▶ [DATA]:
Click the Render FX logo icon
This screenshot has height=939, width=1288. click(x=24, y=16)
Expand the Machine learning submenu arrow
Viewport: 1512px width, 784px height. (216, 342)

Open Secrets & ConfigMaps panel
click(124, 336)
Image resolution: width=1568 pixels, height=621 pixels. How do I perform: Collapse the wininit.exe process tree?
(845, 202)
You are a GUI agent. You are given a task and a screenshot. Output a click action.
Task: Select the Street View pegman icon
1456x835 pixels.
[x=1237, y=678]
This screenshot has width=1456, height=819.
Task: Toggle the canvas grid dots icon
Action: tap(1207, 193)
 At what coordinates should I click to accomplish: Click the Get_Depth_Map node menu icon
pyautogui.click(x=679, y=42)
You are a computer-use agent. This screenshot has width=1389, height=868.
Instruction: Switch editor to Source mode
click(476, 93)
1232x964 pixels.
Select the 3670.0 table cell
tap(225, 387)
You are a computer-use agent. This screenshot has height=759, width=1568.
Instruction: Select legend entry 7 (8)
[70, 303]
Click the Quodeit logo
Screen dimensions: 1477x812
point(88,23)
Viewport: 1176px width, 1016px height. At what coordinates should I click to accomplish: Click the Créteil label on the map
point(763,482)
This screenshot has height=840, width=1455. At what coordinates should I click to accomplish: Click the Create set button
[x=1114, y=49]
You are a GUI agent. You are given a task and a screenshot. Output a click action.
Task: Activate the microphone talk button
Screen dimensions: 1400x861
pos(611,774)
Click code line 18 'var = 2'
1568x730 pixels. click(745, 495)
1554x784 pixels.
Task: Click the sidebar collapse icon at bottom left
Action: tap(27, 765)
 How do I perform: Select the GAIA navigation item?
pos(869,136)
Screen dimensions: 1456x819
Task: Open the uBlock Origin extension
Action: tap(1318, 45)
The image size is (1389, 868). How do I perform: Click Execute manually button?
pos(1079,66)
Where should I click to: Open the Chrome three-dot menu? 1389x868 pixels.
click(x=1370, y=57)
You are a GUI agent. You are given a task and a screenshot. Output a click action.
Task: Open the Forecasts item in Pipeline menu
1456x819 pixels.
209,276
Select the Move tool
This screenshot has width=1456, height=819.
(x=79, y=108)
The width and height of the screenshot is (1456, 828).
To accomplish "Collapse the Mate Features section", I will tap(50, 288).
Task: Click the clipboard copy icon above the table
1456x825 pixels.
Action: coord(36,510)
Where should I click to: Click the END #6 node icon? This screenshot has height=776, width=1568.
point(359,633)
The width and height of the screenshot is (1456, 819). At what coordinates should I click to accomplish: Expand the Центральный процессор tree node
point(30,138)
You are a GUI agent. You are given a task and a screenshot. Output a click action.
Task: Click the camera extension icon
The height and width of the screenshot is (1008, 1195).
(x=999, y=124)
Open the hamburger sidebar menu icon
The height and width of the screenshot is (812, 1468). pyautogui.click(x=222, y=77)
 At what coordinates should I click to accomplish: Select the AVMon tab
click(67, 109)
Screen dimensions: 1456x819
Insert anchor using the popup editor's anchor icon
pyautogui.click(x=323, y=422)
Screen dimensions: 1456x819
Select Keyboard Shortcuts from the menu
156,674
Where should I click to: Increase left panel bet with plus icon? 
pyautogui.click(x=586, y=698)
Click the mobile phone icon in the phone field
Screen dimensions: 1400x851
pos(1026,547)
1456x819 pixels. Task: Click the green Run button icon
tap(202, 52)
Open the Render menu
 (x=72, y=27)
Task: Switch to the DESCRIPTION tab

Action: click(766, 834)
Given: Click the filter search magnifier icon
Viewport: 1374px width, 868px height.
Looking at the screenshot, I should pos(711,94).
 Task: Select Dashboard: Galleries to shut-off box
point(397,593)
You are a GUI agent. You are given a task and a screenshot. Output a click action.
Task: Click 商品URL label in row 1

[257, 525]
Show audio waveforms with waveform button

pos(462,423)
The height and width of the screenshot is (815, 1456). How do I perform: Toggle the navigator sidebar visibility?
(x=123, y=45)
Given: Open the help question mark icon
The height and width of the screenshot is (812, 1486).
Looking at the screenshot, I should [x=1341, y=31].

▶ [EXERCISE AIM]: Above are the entries; return each one exactly.

▶ [TASK OUTPUT]:
Click the Render FX logo icon
This screenshot has height=939, width=1288. click(x=24, y=16)
Expand the Machine learning submenu arrow
Viewport: 1512px width, 784px height. (216, 342)

Open Secrets & ConfigMaps panel
click(124, 336)
Image resolution: width=1568 pixels, height=621 pixels. How do I perform: Collapse the wininit.exe process tree?
(845, 202)
You are a GUI agent. You are given a task and a screenshot. Output a click action.
Task: Select the Street View pegman icon
1456x835 pixels.
[x=1237, y=678]
This screenshot has width=1456, height=819.
Task: Toggle the canvas grid dots icon
Action: tap(1207, 193)
 At what coordinates should I click to accomplish: Click the Get_Depth_Map node menu icon
pyautogui.click(x=679, y=42)
You are a computer-use agent. This screenshot has width=1389, height=868.
Instruction: Switch editor to Source mode
click(476, 93)
1232x964 pixels.
Select the 3670.0 table cell
tap(225, 387)
You are a computer-use agent. This screenshot has height=759, width=1568.
Instruction: Select legend entry 7 (8)
[70, 303]
Click the Quodeit logo
Screen dimensions: 1477x812
point(88,23)
Viewport: 1176px width, 1016px height. At what coordinates should I click to accomplish: Click the Créteil label on the map
point(763,482)
This screenshot has height=840, width=1455. At what coordinates should I click to accomplish: Click the Create set button
[x=1114, y=49]
You are a GUI agent. You are given a task and a screenshot. Output a click action.
Task: Activate the microphone talk button
Screen dimensions: 1400x861
pos(611,774)
Click code line 18 'var = 2'
1568x730 pixels. click(745, 495)
1554x784 pixels.
Task: Click the sidebar collapse icon at bottom left
Action: tap(27, 765)
 How do I perform: Select the GAIA navigation item?
pos(869,136)
Screen dimensions: 1456x819
Task: Open the uBlock Origin extension
Action: tap(1318, 45)
The image size is (1389, 868). How do I perform: Click Execute manually button?
pos(1079,66)
Where should I click to: Open the Chrome three-dot menu? 1389x868 pixels.
click(x=1370, y=57)
You are a GUI agent. You are given a task and a screenshot. Output a click action.
Task: Open the Forecasts item in Pipeline menu
1456x819 pixels.
209,276
Select the Move tool
This screenshot has width=1456, height=819.
(x=79, y=108)
The width and height of the screenshot is (1456, 828).
To accomplish "Collapse the Mate Features section", I will tap(50, 288).
Task: Click the clipboard copy icon above the table
1456x825 pixels.
Action: coord(36,510)
Where should I click to: Click the END #6 node icon? This screenshot has height=776, width=1568.
point(359,633)
The width and height of the screenshot is (1456, 819). At what coordinates should I click to accomplish: Expand the Центральный процессор tree node
point(30,138)
You are a GUI agent. You are given a task and a screenshot. Output a click action.
Task: Click the camera extension icon
The height and width of the screenshot is (1008, 1195).
(x=999, y=124)
Open the hamburger sidebar menu icon
The height and width of the screenshot is (812, 1468). pyautogui.click(x=222, y=77)
 At what coordinates should I click to accomplish: Select the AVMon tab
click(67, 109)
Screen dimensions: 1456x819
Insert anchor using the popup editor's anchor icon
pyautogui.click(x=323, y=422)
Screen dimensions: 1456x819
Select Keyboard Shortcuts from the menu
156,674
Where should I click to: Increase left panel bet with plus icon? 
pyautogui.click(x=586, y=698)
Click the mobile phone icon in the phone field
Screen dimensions: 1400x851
pos(1026,547)
1456x819 pixels. Task: Click the green Run button icon
tap(202, 52)
Open the Render menu
 (x=72, y=27)
Task: Switch to the DESCRIPTION tab

Action: click(766, 834)
Given: Click the filter search magnifier icon
Viewport: 1374px width, 868px height.
Looking at the screenshot, I should pos(711,94).
 Task: Select Dashboard: Galleries to shut-off box
point(397,593)
You are a GUI agent. You are given a task and a screenshot. Output a click action.
Task: Click 商品URL label in row 1

[257, 525]
Show audio waveforms with waveform button

pos(462,423)
The height and width of the screenshot is (815, 1456). How do I perform: Toggle the navigator sidebar visibility?
(x=123, y=45)
Given: Open the help question mark icon
The height and width of the screenshot is (812, 1486).
Looking at the screenshot, I should [x=1341, y=31].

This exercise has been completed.